The girls with the air rifle screamed. So what if they were little sadists: He was hurting them.
It was the same with his honest, genuine response to finding Alasdair in the hallway, clutching his shoulder, glaring at the broken doorframe. When he shoved Alasdair against the wall, it felt very satisfying, even better than phoning the police. This was an unambiguous way to show Alasdair that he could not do something just because he wanted to (a precept Sam was breaking only to prove a point, and besides, it was different for him, he was not at all crazy). What seemed like a violent attack was actually a lesson.
But Alasdair did not seem improved as he collapsed on the floor. He was shaking and moaning, having some kind of fit, and this made Sam tremble too. Partly because he was naked and the door was open on a winter night. But the fact that he had lost control was what upset him more. He had been on his own for ten years, surely long enough to accept there would not be a knock on the door, a key in the lock, his parent’s voices saying they were home. He should have stopped being afraid. He should have given up hope.
He shut the door as best he could and got a blanket for Alasdair. He soon stopped shaking, but stayed curled in a ball. Sam got dressed, then made some of the Chinese tea. It was still too hot when Alasdair drank it, but he was obviously too cold to care. When he finished, he lay down, closed his eyes, and seemed to fall asleep. Sam was tiptoeing away when Alasdair said, “Why did you lock the door?”

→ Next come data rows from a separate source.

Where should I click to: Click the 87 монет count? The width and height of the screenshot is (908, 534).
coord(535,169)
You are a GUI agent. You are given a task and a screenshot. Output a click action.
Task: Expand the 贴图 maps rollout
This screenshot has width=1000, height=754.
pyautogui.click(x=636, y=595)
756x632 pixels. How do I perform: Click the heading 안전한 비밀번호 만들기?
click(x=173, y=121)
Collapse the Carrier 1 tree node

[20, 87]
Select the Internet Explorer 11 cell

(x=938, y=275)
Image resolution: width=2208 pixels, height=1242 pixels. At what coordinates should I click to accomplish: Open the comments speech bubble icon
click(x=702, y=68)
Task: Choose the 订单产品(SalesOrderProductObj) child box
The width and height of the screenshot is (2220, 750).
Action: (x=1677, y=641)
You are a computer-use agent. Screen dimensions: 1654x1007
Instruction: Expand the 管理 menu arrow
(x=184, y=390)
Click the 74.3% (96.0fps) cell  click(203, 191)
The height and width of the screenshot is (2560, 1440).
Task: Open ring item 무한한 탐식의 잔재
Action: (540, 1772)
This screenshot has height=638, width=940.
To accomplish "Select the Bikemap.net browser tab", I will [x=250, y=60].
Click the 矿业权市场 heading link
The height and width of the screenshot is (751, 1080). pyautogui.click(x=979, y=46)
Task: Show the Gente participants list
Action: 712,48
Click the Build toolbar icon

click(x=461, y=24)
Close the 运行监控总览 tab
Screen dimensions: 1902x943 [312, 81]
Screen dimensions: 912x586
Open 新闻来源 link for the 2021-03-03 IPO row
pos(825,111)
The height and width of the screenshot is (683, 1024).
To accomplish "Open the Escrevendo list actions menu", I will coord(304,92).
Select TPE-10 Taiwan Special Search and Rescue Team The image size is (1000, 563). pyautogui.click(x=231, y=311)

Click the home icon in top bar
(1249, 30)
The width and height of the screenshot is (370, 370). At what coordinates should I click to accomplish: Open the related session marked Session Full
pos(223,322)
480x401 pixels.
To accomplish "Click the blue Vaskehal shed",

“I didn’t think you were coming back,” said Sam without turning round.
“Where else can I go? It’s too cold for bears. And why did you do it?”
“Do what?” said Sam, but he knew.
“Why did you hurt me? Because of your door?”
“And the window. And the lamp.”
Alasdair made a hissing sound. “You can get new ones. They don’t matter.”
Sam turned around. “Not to you. But they matter to me.”
“But this is not your house. So it is not your door. Not your lamp.”
“Yes, but it belongs to someone.”
“Who?”
“My parents.”
“Are they alive?”
“I think so.”
“Where are they?”
“I don’t know. Maybe Africa.”
“When are they coming back?”
“I don’t know.”
“When did they go?”
“When I was sixteen.”
“Why did you stay?”
“They didn’t want me to go. And they didn’t ask. They made it look like they were going on holiday. A week after they left, my grandmother got a letter saying they weren’t coming back.”
“Why?”
“I don’t know. They said everything was wrong.”
Sam waited for Alasdair to say something about his parents not eating enough. Instead he pulled the blanket tight. He stared at the wall.
“There’s a bed if you want it,” said Sam. “You’d be more comfortable. It’s my parents’ room. I mean, it was.”
He wanted Alasdair to say something, no matter how insensitive. Even this would be a kind of acknowledgement. Once the secret was outside his head, it wasn’t such a weight.
It is the same with most Survivors. We do not expect consolation. We just need others to know.
Unfortunately, Sam found it hard to tell people. He had not told Caitlin or Mrs. Maclean; only Trudy knew. Even with her it was little discussed. She found it painful to talk about abandonment. While she doubted that her husband missed her (and certainly did not care if he did), many others had relied on her. Trudy’s mother needed her help on their farm, she looked after her nieces and nephews, her father only enjoyed food that she prepared.
Sam would not get over being abandoned by his parents while he lived in their house. It didn’t matter that he had emptied the place of almost all their possessions. So long as he remained, he could not forget.